Stored data entries:
>>>>>

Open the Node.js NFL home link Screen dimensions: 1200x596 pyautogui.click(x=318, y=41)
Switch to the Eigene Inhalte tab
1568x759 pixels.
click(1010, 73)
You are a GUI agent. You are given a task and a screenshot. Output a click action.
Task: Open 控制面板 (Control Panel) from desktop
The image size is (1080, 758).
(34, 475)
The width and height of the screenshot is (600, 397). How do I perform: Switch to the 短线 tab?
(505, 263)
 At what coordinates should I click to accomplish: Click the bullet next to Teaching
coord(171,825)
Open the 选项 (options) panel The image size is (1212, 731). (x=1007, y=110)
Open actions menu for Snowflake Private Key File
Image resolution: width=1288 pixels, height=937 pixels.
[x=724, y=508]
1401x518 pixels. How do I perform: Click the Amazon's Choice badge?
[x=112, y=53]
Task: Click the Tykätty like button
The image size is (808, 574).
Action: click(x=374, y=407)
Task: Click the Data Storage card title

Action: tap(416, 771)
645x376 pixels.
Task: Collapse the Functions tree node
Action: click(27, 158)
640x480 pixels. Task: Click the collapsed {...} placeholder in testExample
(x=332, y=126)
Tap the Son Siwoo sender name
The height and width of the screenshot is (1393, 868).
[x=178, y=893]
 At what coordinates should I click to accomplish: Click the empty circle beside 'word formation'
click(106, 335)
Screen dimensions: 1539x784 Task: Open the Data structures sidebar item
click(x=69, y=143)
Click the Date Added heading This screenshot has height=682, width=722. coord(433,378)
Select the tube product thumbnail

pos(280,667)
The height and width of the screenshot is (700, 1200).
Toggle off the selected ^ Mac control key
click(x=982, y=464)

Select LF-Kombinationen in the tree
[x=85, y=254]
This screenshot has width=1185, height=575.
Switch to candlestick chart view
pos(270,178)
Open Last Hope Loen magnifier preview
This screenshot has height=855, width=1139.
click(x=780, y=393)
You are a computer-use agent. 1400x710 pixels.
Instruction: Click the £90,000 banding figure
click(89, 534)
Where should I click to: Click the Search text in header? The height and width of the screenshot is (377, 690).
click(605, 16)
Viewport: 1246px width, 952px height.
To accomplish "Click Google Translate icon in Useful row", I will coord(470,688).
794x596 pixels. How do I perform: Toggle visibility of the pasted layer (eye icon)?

<<<<<

* _EXERCISE_
Only the number is needed: please work out how many lines in the data contain the string "icon".

* _YOUR RESPONSE_
2